**Required work:** Begin at the line that has "Click 下一页 next page link" and stop after the line that has "Looking at the screenshot, I should [1685, 549].". Rewrite those lines with "Instruction" changed to "Goal" and nothing else altered.
## START Extracted material
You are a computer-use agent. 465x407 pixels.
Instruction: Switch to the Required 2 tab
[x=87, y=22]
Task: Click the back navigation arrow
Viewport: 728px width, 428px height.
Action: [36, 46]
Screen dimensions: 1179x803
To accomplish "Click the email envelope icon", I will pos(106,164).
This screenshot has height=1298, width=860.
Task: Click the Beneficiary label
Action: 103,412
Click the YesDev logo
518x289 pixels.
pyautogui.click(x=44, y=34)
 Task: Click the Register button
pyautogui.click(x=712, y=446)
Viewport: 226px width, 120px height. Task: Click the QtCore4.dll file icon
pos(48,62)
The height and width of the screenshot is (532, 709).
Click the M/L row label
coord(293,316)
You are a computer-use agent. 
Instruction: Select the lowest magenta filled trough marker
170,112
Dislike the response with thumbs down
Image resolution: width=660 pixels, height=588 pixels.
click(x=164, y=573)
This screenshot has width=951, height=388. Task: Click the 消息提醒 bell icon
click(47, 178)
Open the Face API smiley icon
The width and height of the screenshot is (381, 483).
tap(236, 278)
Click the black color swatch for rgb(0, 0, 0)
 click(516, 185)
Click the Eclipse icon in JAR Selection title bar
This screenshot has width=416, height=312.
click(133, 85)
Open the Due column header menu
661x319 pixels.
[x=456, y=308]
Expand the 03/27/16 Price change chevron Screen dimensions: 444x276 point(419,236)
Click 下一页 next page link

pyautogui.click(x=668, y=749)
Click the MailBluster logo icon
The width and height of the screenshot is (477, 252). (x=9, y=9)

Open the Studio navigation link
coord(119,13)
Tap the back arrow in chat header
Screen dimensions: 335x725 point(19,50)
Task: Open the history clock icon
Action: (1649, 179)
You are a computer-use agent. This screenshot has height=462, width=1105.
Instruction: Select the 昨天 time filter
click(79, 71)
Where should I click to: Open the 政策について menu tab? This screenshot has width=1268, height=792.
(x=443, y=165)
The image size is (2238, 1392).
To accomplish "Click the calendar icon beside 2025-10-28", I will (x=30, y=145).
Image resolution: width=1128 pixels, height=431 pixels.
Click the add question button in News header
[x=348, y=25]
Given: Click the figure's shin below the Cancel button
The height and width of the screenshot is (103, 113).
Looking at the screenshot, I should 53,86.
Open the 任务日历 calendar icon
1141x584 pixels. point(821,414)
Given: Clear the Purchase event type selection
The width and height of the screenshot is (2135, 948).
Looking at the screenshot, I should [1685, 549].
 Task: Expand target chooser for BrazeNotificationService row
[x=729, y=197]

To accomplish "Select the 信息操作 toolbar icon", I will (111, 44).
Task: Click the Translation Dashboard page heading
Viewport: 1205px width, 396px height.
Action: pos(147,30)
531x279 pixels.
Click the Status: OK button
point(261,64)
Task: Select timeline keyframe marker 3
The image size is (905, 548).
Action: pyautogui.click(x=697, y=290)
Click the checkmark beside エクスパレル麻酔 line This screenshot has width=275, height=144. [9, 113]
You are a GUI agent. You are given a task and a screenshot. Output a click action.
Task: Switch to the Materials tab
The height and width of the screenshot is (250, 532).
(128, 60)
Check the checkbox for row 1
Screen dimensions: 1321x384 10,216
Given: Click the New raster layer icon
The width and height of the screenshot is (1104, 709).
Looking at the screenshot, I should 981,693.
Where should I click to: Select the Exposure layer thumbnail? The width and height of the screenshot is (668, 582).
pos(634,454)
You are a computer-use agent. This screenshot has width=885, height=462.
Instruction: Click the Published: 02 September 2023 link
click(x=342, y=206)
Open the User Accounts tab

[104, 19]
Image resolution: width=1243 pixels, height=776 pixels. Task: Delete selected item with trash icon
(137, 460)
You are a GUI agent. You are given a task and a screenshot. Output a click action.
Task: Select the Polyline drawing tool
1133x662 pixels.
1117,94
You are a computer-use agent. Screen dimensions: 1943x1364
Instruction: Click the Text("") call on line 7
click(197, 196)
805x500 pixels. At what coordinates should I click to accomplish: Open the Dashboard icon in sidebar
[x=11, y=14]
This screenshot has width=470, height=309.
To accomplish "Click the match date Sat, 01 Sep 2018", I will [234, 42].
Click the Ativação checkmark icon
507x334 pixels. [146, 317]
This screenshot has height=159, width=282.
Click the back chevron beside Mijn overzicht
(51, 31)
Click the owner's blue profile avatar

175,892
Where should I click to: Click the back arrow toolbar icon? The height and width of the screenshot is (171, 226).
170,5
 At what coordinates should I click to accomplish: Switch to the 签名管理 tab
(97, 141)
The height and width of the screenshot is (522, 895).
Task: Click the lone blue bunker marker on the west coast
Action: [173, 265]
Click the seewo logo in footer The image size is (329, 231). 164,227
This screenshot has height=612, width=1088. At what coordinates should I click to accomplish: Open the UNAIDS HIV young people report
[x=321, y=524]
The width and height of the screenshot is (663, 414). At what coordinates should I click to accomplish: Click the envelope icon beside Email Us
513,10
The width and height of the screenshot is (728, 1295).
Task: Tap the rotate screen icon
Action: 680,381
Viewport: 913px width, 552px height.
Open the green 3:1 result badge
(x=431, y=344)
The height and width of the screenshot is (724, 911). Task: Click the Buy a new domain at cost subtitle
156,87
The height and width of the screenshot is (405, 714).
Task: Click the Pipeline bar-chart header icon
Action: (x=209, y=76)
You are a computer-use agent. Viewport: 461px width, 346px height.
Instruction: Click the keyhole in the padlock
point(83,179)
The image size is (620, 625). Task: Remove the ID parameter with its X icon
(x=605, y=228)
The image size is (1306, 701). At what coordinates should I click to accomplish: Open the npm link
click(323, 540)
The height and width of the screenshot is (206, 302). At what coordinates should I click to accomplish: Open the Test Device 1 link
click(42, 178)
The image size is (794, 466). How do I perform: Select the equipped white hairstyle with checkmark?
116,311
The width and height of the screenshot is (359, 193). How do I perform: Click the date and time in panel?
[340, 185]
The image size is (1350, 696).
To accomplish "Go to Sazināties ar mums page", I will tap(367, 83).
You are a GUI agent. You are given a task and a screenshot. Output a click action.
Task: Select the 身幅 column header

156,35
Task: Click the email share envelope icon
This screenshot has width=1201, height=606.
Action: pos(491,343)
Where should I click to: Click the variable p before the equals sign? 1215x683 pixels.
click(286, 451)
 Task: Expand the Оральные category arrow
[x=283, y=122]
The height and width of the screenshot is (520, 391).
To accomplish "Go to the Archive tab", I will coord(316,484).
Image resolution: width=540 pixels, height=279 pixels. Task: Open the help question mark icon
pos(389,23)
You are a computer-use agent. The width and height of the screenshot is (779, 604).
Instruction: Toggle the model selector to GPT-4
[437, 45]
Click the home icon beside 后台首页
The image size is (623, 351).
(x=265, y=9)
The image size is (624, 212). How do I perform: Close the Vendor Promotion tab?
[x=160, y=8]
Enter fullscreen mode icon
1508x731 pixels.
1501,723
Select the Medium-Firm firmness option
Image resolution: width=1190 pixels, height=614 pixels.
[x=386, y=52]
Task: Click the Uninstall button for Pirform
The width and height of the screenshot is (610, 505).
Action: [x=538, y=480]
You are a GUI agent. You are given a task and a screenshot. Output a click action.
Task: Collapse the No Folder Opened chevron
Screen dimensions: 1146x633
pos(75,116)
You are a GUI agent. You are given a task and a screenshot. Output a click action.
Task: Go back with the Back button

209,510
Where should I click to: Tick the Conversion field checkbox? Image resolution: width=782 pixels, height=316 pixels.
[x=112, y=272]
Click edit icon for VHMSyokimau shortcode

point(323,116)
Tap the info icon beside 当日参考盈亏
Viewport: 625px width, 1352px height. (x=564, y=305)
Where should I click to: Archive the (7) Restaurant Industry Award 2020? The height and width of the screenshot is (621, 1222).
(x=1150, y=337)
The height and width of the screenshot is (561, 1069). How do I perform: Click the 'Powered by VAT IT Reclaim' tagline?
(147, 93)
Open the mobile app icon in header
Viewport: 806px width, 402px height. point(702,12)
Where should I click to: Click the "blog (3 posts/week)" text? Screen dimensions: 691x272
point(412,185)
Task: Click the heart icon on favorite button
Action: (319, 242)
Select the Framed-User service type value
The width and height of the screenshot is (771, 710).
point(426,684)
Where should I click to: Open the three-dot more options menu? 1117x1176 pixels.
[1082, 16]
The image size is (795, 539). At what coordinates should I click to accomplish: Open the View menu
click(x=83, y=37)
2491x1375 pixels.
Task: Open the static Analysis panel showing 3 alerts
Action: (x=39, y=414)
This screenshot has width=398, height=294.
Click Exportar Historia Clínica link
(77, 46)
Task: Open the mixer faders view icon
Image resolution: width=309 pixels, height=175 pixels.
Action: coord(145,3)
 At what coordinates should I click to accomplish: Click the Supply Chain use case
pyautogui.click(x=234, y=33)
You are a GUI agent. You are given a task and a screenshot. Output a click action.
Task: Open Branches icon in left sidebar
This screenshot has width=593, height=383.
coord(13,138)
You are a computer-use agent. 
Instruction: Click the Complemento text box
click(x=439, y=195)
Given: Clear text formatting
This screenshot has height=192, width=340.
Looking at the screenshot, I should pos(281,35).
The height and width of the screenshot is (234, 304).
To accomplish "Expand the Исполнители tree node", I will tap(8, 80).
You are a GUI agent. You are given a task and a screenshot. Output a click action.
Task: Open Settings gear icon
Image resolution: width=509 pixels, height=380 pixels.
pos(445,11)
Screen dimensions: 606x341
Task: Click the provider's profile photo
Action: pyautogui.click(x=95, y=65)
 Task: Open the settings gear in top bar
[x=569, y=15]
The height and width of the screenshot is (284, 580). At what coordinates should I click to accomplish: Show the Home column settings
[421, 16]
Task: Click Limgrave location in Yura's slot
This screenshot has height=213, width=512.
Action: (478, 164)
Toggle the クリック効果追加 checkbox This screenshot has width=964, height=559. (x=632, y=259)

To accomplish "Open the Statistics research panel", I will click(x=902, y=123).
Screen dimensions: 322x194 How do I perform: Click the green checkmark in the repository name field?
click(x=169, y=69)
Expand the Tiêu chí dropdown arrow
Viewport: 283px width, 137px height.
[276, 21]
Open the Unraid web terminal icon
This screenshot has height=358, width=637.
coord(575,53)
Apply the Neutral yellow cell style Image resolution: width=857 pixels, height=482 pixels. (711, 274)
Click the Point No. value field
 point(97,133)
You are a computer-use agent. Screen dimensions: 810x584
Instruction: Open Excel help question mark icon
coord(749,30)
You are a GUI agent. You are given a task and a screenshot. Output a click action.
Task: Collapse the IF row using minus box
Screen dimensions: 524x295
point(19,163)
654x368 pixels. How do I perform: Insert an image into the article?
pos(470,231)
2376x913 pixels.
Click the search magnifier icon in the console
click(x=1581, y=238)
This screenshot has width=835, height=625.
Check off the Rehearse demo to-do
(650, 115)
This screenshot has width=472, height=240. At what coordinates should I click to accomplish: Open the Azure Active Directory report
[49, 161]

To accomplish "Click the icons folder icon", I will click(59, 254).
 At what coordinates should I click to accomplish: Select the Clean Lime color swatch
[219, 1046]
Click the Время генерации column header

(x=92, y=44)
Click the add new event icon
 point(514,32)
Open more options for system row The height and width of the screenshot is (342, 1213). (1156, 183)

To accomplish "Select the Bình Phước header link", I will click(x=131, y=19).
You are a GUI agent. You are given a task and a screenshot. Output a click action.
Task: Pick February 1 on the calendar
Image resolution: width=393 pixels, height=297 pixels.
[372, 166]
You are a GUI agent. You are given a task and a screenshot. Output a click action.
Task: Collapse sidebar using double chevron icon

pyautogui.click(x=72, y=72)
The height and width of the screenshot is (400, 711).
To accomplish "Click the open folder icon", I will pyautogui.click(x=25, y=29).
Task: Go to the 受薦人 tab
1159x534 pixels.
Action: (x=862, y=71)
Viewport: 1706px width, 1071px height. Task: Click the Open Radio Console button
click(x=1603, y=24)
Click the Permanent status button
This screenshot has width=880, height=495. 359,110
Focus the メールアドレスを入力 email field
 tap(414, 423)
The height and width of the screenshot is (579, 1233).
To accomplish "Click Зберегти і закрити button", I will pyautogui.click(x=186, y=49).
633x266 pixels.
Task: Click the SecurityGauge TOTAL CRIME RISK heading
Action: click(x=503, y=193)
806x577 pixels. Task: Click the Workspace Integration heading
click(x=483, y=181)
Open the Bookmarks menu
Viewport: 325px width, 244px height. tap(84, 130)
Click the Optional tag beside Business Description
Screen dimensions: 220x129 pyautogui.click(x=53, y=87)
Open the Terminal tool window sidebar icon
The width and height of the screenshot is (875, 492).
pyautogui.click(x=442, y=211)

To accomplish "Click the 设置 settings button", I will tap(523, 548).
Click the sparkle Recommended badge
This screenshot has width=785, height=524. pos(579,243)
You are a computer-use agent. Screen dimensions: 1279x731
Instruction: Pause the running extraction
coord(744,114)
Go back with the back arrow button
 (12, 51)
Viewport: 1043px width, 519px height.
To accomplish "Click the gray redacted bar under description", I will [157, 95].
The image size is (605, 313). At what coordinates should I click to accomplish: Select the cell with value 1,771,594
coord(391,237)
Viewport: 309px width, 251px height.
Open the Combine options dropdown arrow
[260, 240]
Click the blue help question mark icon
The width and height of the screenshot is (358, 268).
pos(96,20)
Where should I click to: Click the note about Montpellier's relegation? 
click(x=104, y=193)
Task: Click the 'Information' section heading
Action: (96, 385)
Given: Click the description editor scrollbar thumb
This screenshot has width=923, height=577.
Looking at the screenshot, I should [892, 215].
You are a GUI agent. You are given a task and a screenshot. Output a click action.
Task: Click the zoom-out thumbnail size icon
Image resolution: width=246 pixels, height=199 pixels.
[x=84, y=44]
## END Extracted material
**Output of the task:**
Click 下一页 next page link

pyautogui.click(x=668, y=749)
Click the MailBluster logo icon
The width and height of the screenshot is (477, 252). (x=9, y=9)

Open the Studio navigation link
coord(119,13)
Tap the back arrow in chat header
Screen dimensions: 335x725 point(19,50)
Task: Open the history clock icon
Action: (1649, 179)
You are a computer-use agent. This screenshot has height=462, width=1105.
Goal: Select the 昨天 time filter
click(79, 71)
Where should I click to: Open the 政策について menu tab? This screenshot has width=1268, height=792.
(x=443, y=165)
The image size is (2238, 1392).
To accomplish "Click the calendar icon beside 2025-10-28", I will (x=30, y=145).
Image resolution: width=1128 pixels, height=431 pixels.
Click the add question button in News header
[x=348, y=25]
Given: Click the figure's shin below the Cancel button
The height and width of the screenshot is (103, 113).
Looking at the screenshot, I should 53,86.
Open the 任务日历 calendar icon
1141x584 pixels. point(821,414)
Given: Clear the Purchase event type selection
The width and height of the screenshot is (2135, 948).
Looking at the screenshot, I should [1685, 549].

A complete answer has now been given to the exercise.